So ist der Raum also der größte Feind alles abstrahierenden Bemühens und er mußte also in erster Linie in der Darstellung unterdrückt werden. Diese Forderung ist untrennbar verquickt mit der weiteren Forderung, die dritte Dimension, die Tiefendimension, in der Darstellung zu umgehen, weil sie ja die eigentliche Raumdimension ist. Die Tiefenrelationen verraten sich nur aus Verkürzungen und Schatten; zu ihrer Erfassung bedarf es also einer Gewöhnung und einer Vertrautheit mit dem Objekt, die aus diesen Andeutungen heraus sich erfahrungsgemäß die Vorstellung der körperlichen Realität desselben bildet. Es leuchtet ein, daß dieses starke Ergänzungspostulat an den Beschauer, dieser Appell an die subjektive Erfahrung allem Abstraktionsbedürfnis widersprach.
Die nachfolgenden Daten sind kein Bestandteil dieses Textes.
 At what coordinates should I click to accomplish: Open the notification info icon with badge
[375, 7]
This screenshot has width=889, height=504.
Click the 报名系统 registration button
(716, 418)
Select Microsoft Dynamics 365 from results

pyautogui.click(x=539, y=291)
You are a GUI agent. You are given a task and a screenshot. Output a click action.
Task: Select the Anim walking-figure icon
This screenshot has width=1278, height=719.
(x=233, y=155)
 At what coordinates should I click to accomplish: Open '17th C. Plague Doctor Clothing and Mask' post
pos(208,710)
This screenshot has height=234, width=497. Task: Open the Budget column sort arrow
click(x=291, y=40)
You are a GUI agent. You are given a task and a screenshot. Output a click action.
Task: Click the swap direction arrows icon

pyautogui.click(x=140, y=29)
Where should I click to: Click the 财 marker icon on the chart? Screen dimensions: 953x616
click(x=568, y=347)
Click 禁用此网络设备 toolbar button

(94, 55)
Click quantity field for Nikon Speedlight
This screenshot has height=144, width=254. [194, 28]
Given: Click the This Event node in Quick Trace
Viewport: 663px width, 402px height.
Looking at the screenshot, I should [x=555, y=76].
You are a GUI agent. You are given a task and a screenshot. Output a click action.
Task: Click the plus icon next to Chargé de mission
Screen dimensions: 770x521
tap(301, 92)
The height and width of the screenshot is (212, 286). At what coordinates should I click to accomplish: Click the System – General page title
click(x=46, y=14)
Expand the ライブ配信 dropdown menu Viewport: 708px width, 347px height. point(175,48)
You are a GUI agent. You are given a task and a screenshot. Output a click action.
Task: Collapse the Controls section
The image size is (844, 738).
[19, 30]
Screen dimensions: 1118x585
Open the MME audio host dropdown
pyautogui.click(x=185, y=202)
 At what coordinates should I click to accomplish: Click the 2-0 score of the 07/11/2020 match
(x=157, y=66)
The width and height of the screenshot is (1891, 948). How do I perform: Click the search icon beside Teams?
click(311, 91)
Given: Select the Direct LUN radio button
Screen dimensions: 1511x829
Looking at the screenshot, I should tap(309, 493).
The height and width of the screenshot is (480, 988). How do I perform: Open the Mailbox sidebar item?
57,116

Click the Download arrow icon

Vermeidung der Raumdarstellung und Unterdrückung der Tiefenrelationen führten zu demselben Ergebnis, zur Annäherung der Darstellung an die Ebene, d. h. Beschränkung der Darstellung auf die Ausdehnung nach Höhe und Breite hin.

„Die Kunst des Altertums, die auf möglichst objektive Wiedergabe der stofflichen Individuen ausgegangen ist, muß infolgedessen die Wiedergabe des Raumes als [40] einer Negation der Stofflichkeit und Individualität nach Möglichkeit vermieden haben. Nicht als ob man sich schon damals bewußt gewesen wäre, daß der Raum bloß eine Anschauungsform des menschlichen Verstandes ist, sondern weil man sich schon durch das naive Bestreben nach reinem Erfassen der sinnfälligen Stofflichkeit instinktiv auf möglichste Einengung der räumlichen Erscheinung hingedrängt gefühlt haben muß. Von den drei Raumdimensionen im weiteren Sinne sind aber die zwei Flächen- oder Eben[en]dimensionen der Höhe und Breite unentbehrlich, um überhaupt zur Vorstellung einer stofflichen Individualität zu gelangen; sie werden daher von der antiken Kunst vom Anbeginn an zugelassen. Die Tiefendimension erscheint hierfür nicht unbedingt notwendig, und da sie überdies den klaren Eindruck stofflicher Individualität zu trüben geeignet ist, wird sie von der antiken Kunst zunächst nach Möglichkeit unterdrückt. Die antiken Kulturvölker haben also die Aufgabe der bildenden Kunst dahin aufgefaßt, die Dinge als individuelle stoffliche Erscheinungen nicht im Räume, sondern in der Ebene hinzustellen.“ (Riegl.)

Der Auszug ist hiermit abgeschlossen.